Author: PA Browne. Time-stamp: <2016-01-16 00:54:55 pbrowne>

Description of the model

\(\frac{\mathrm{d}x_k}{\mathrm{d}t} = -x_{k-2}x_{k-1} + x_{k-1}x_{x+1} - x_k + F\)

Todo:: Write some actual description of this model

Connecting the model to EMPIRE using MPI.

Todo:: Write some stuff about this. maybe a separate page.

Fortunately, there is a model already within EMPIRE that can do all this. Build it with the command

1 make lorenz96

Now you can check that a model executable was created. It will be found in the binaries folder bin/

1 ls -l bin/lorenz96

Specification of subroutines in model_specific.f90

Before any data assimilation can be done with the model, we must specify operators such as the observation operator H, its error covariance R, and a few others. Below, we list how we shall set these up in the file model_specific.f90, which is located in the top directory of EMPIRE.

The observations

Defining observation operators:

We shall have an observation network that does not change with time. We are going to observe every other grid point directly.

That is, \( y = H(x) = \begin{bmatrix} x_1 \\ x_3 \\ x_5 \\ \vdots \\ x_{N-1} \end{bmatrix} \).

Note that here we are using Fortran indexing (starting from 1). For simplicity, we will assume that \(N\) is odd.

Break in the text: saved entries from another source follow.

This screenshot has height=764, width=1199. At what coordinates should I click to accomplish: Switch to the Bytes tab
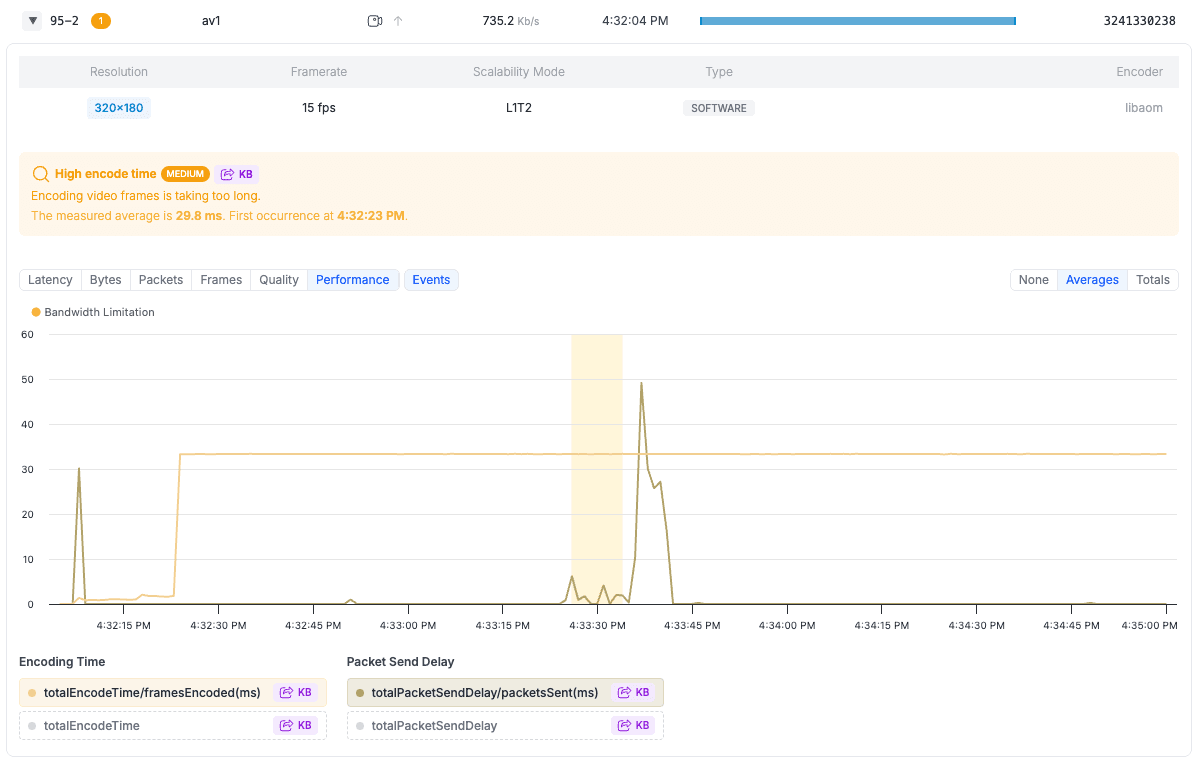105,280
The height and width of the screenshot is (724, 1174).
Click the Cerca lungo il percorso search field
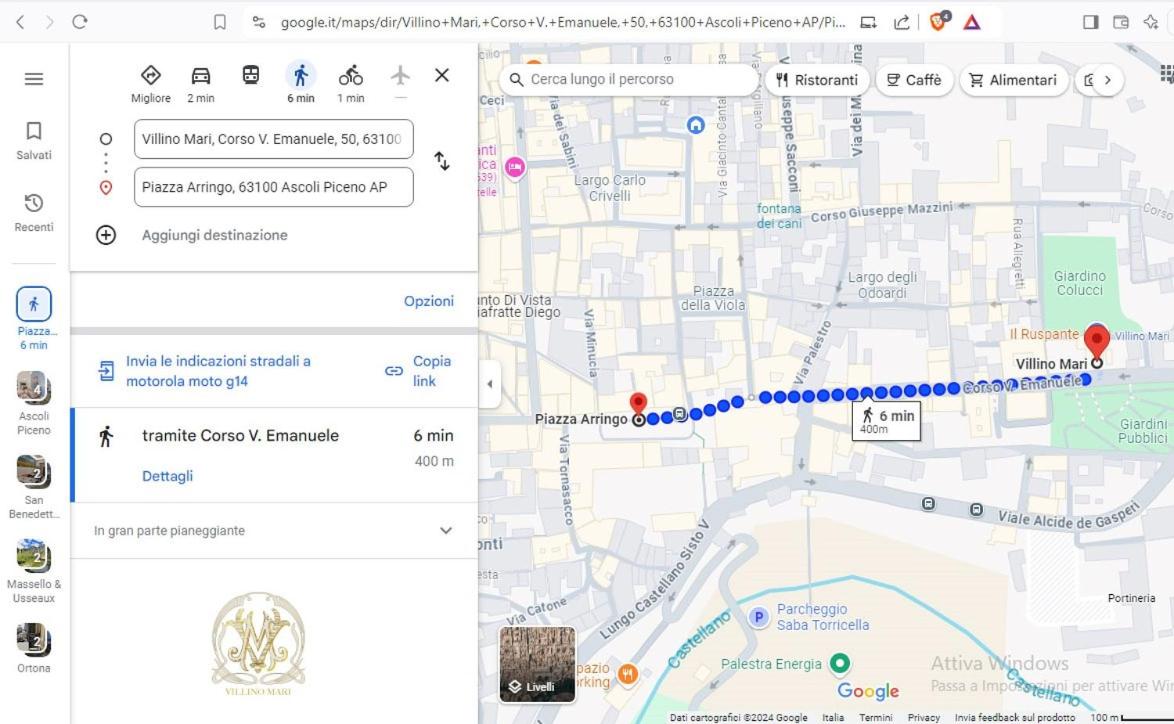click(x=629, y=79)
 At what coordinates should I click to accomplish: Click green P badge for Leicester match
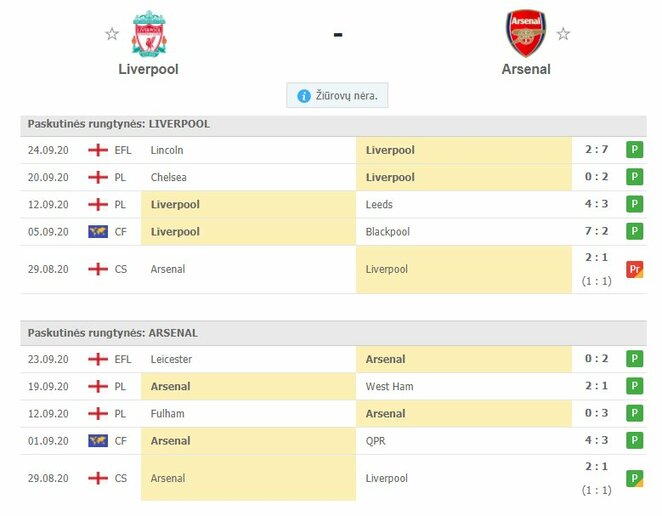tap(634, 359)
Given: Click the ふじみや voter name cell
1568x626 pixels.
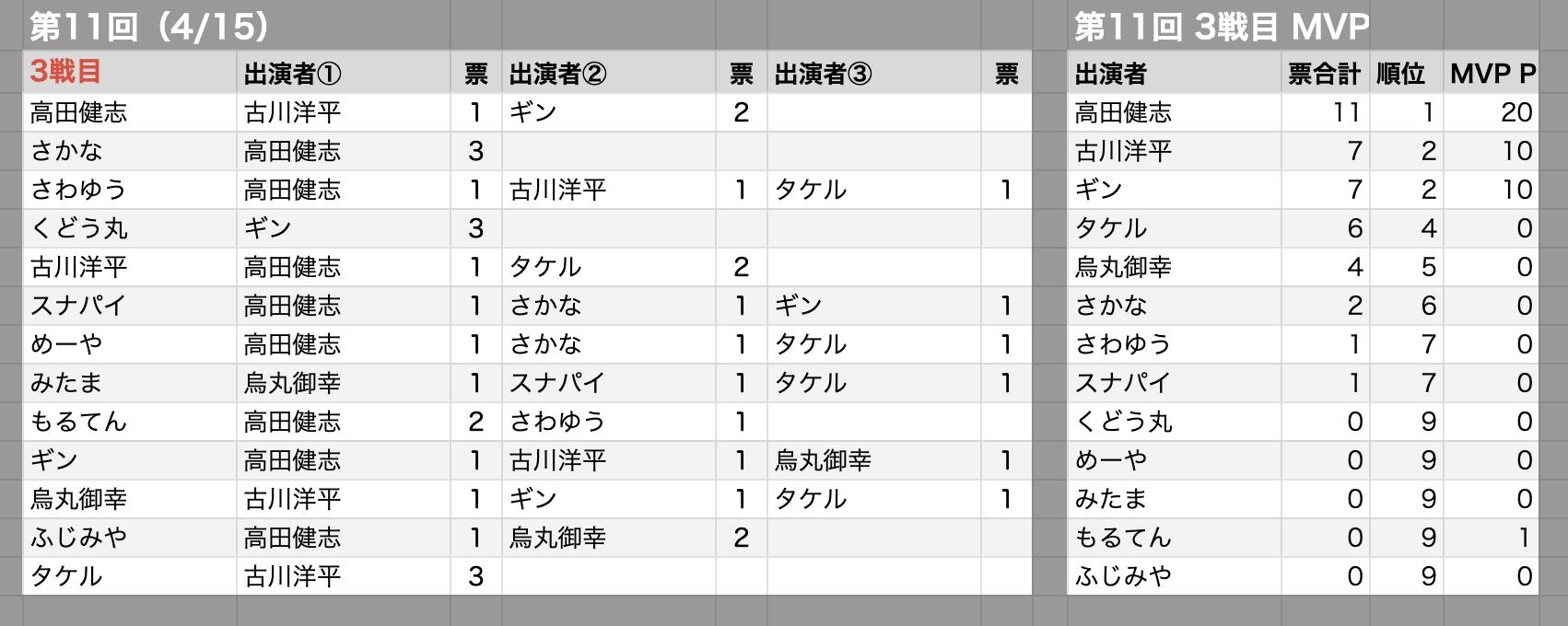Looking at the screenshot, I should (x=130, y=538).
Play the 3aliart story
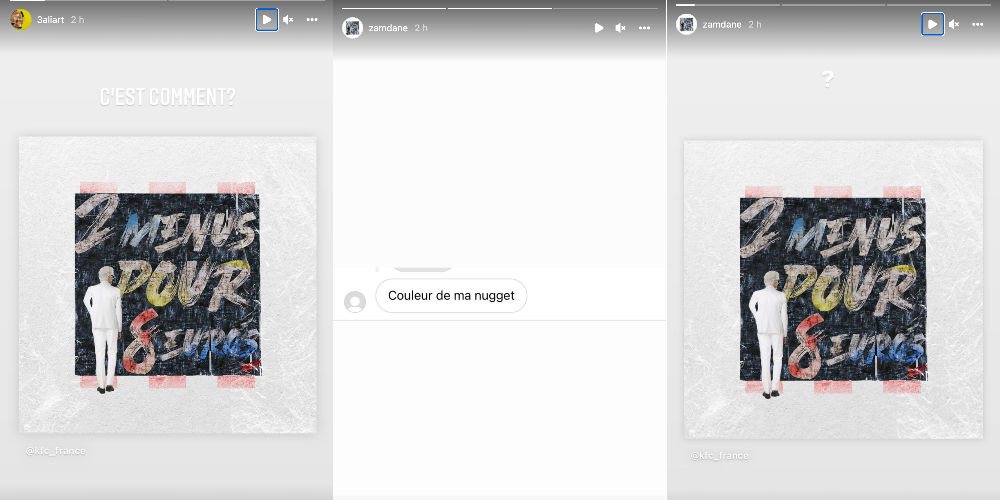This screenshot has height=500, width=1000. click(266, 20)
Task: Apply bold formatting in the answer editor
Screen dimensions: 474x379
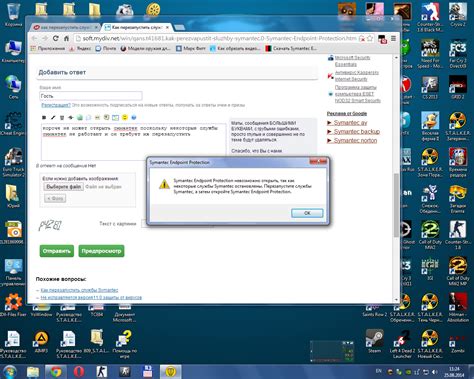Action: tap(44, 117)
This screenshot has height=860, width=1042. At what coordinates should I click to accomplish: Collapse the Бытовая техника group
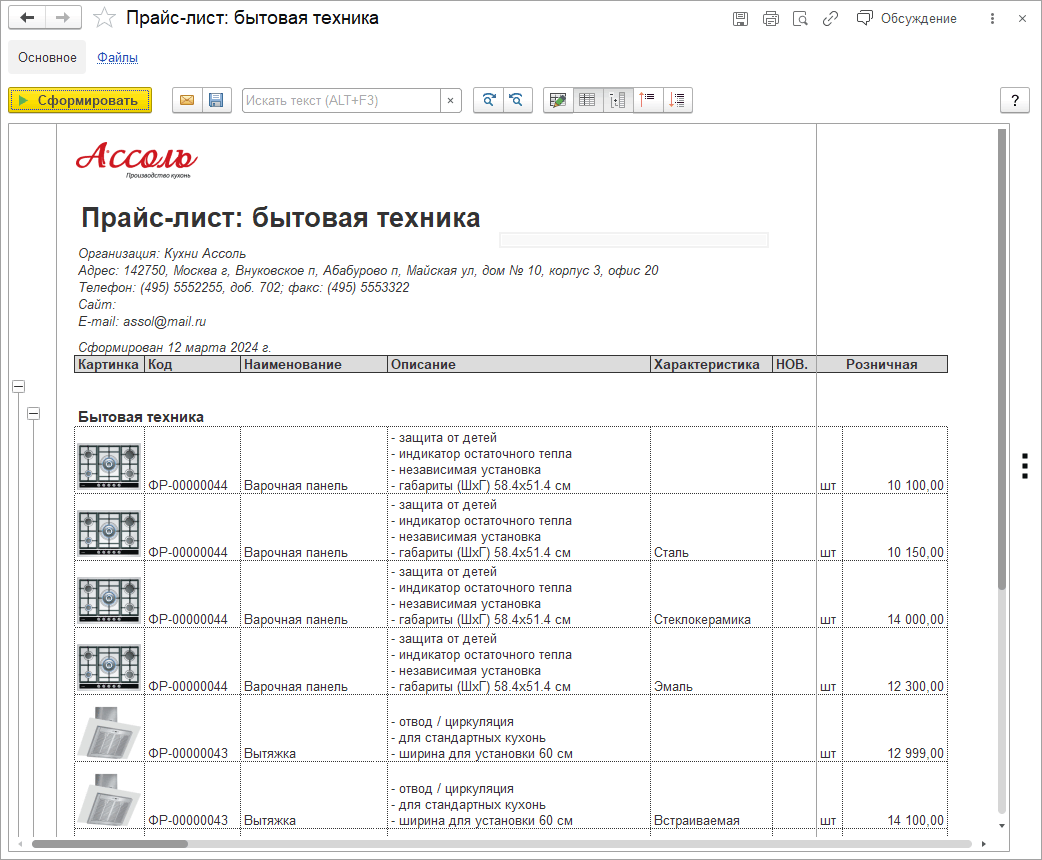(34, 413)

Hence the observation operator should look as follows.

\(H\) is therefore a matrix in \(\mathbb{R}^{\frac{N}{2}\times N}\) such that

\(H = \begin{bmatrix} 1 & 0 &0 &0 & 0 & 0 &0 & \cdots & 0 &0 \\ 0 & 0 &1 &0 & 0 & 0 &0 & \cdots & 0 &0 \\ 0 & 0 &0 &0 & 1 & 0 &0 & \cdots & 0 &0 \\ \vdots & \vdots &\vdots &\vdots & \vdots & \vdots &\ddots & \cdots & \vdots &\vdots \\ 0 & 0 &0 &0 & 0 & 0 &0 & \cdots & 1 &0 \end{bmatrix}\)

We never form this matrix, instead we simply implement H (and its transpose, HT) by selecting (inserting) the appropriate values from (to) the state vector. Note that we have to do this for an arbitrary number of state vectors.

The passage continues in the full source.